● PROBLEM DETAILS: Print the line containing "The image size" and all lines after it, unchanged, through the end of the data. Leave the pictures out.

+--

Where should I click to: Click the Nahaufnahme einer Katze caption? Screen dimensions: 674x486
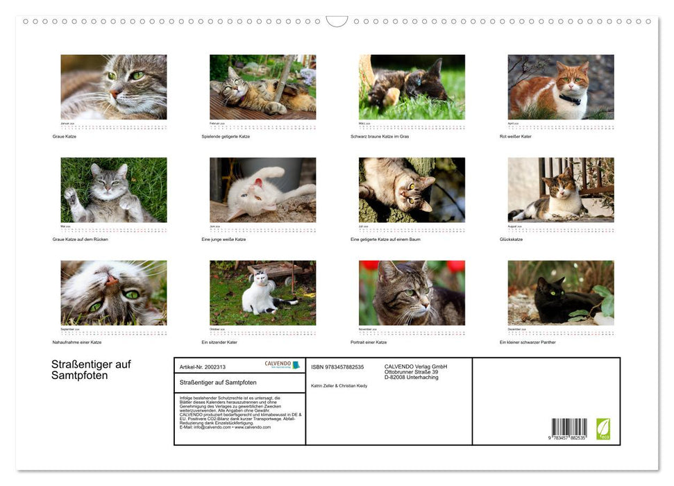pyautogui.click(x=77, y=342)

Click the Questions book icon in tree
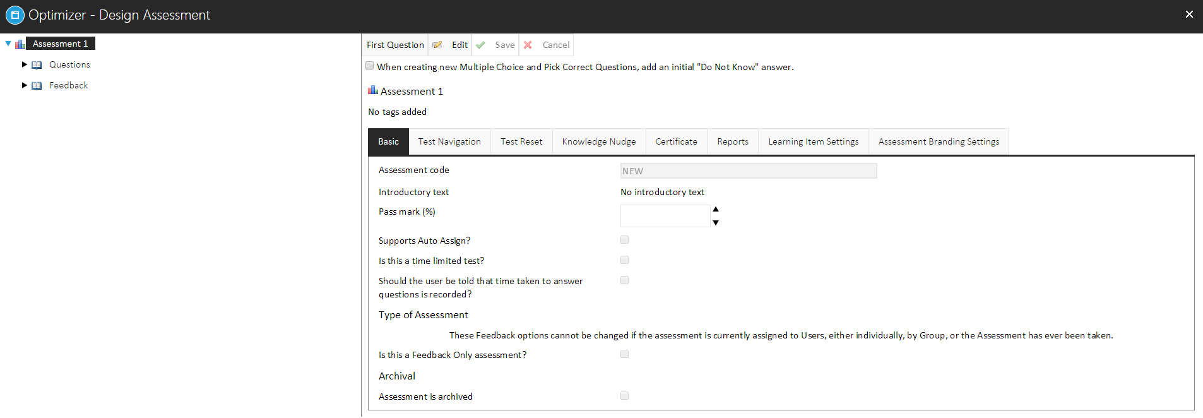[x=37, y=65]
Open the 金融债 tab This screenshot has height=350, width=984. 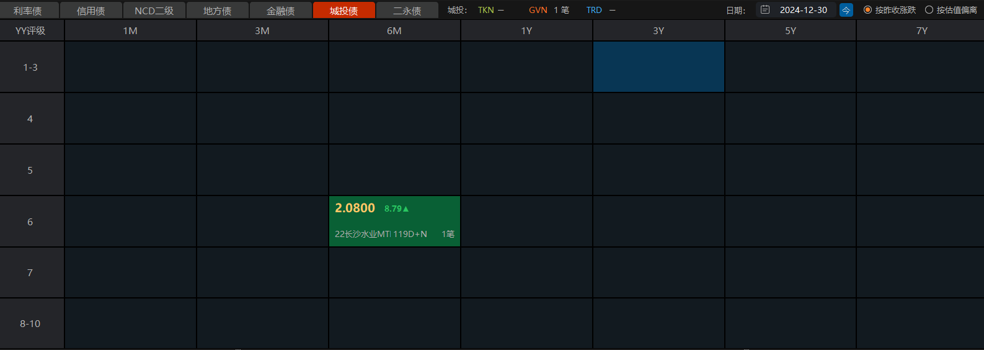tap(280, 11)
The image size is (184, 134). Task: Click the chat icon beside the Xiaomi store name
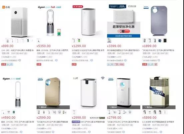pos(20,60)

+--

● RESPONSE TO THIS EXERCISE:
The image size is (184, 134). Task: Click the chat icon beside the Xiaomi store name
pos(20,60)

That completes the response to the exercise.